Houston Says Chignecto Flood Won’t Wait
The Premier of Nova Scotia says work on shoring up the dyke system on the Isthmus of Chignecto will be done with or without the federal government.
While the two levels of government have agreed on a plan, Tim Houston says the feds do not have the same sense of urgency to get to work as soon as possible.
Speaking on his regular monthly interview on Six Rivers Radio yesterday, the Premier said we will go it alone if necessary and worry about collecting the federal share later.
Houston says there is ample precedent and aspects of law that suggest the federal government is responsible for 100% of the cost, estimated at $400 million.
He said without the federal support, the Province would postpone other projects to get this job done.
The dykes and flooding control system was hand built by Acadian settlers nearly four hundred years ago. Rising sea levels and more intense storms now threaten the system on the main transportation corridor linking Nova Scotia with the rest of Canada.
The rebuilding plan was developed to prepare for rising sea levels, a crisis that federal officials believe offers ten years of leeway.
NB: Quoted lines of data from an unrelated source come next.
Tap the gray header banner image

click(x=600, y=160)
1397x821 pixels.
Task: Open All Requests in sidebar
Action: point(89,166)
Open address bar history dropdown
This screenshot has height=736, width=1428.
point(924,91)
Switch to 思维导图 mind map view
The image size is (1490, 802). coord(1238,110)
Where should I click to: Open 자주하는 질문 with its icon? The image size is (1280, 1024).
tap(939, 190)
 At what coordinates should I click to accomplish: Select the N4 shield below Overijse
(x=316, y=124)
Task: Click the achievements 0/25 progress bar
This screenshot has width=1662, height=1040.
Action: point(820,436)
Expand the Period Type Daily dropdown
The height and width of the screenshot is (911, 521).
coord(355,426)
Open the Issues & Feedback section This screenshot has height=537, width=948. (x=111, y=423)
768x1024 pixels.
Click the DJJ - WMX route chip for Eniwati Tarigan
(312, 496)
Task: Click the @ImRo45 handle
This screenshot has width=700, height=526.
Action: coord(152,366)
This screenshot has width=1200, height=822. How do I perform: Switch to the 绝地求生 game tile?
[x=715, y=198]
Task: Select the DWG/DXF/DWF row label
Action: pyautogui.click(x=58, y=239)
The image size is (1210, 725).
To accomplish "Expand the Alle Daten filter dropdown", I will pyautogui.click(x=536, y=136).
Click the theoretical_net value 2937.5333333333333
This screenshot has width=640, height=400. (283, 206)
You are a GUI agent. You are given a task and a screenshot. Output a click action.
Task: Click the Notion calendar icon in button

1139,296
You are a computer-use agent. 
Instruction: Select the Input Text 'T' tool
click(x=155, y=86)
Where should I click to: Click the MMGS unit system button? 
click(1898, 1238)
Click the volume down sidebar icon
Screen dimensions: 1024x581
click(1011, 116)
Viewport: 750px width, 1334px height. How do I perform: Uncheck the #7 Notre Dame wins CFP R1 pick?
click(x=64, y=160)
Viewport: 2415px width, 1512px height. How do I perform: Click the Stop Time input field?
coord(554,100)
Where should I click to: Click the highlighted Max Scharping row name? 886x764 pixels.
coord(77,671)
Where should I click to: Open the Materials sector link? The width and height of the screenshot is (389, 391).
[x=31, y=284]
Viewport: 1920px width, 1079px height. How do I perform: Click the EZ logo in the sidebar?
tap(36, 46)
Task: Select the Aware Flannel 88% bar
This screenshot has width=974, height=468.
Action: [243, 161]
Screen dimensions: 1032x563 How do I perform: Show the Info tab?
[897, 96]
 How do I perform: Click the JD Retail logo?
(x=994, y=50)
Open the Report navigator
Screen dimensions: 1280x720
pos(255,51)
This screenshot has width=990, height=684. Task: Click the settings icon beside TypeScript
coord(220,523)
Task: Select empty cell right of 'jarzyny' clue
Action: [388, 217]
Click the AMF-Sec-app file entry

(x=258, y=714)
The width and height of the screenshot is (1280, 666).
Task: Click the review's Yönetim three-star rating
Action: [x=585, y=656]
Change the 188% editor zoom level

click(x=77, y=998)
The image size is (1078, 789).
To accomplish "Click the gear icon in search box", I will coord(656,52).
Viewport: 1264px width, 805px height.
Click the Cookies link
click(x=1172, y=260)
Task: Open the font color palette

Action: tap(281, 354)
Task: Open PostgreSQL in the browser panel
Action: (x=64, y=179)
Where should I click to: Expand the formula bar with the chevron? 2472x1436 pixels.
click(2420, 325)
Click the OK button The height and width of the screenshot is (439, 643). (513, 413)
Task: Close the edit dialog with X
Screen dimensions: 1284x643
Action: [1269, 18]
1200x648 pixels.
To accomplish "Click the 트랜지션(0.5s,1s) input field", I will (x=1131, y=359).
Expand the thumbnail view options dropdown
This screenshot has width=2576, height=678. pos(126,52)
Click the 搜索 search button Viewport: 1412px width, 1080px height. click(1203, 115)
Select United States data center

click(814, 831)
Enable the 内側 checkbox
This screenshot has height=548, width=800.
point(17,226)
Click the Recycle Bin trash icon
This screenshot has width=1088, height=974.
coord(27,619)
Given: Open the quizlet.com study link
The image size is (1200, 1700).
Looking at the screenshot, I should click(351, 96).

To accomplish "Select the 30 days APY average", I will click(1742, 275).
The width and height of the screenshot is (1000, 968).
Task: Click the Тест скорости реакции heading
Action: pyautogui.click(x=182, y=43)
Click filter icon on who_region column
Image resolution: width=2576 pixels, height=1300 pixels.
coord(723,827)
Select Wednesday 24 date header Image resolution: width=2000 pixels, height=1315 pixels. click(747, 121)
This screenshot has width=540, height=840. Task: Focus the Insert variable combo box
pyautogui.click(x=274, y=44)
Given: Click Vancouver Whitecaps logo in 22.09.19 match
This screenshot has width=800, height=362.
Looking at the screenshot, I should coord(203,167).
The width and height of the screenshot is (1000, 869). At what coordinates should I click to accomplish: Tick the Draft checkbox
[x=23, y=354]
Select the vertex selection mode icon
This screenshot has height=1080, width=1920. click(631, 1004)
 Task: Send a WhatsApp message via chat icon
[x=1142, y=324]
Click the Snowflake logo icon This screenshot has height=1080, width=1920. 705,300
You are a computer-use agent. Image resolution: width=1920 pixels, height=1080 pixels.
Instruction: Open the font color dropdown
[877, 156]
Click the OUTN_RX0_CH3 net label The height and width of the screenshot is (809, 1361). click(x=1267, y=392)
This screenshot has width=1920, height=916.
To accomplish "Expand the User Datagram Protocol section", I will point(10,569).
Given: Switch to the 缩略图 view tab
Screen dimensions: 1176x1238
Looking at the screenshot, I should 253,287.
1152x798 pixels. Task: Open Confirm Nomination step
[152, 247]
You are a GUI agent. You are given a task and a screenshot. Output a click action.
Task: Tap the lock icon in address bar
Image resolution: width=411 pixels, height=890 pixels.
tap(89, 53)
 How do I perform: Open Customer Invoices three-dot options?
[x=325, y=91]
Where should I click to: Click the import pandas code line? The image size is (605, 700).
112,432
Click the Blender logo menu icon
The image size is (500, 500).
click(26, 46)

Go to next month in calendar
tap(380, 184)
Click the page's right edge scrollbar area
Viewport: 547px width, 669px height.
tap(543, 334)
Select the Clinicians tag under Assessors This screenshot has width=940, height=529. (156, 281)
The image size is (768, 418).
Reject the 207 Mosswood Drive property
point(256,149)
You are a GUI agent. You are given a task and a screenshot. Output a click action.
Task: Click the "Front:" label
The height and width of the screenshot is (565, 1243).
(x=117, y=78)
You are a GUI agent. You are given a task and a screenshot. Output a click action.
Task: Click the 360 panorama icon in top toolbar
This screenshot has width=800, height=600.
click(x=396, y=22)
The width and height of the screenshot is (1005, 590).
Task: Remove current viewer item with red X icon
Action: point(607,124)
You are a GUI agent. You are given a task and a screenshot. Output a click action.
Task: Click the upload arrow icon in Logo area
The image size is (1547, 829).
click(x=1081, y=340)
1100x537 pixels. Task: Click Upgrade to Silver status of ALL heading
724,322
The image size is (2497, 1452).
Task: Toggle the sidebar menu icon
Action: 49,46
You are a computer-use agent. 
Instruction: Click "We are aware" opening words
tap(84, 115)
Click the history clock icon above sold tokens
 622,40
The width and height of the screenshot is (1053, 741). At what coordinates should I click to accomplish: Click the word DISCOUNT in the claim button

However, Houston and most others close to the isthmus say the crisis is just one storm and one high tide away.
Officials note that we dodged that bullet during Hurricane Dorian and again with Hurricane Fiona. They say that had either storm hit land during a regular high tide, it would have been catastrophic.
Local officials fear that with the increasing frequency of major storms, it is not if but when one comes ashore on the isthmus during one of the twice daily high tides. Flooding would extend to ,parts of Amherst and to Sackville, New Brunswick. The train and truck link would be breached and more than $50 million in commercial traffic would stop indefinitely.
It would only be a matter of days before Nova Scotia grocery shelves would be bare, while other essentials entering Canada from the Port of Halifax would be stalled on the dock, unable to get to the rest of Canada.
It is that crucial link to Canada that makes the project a federal responsibility, one accepted by the Trudeau government, but without the sense of urgency felt in the region.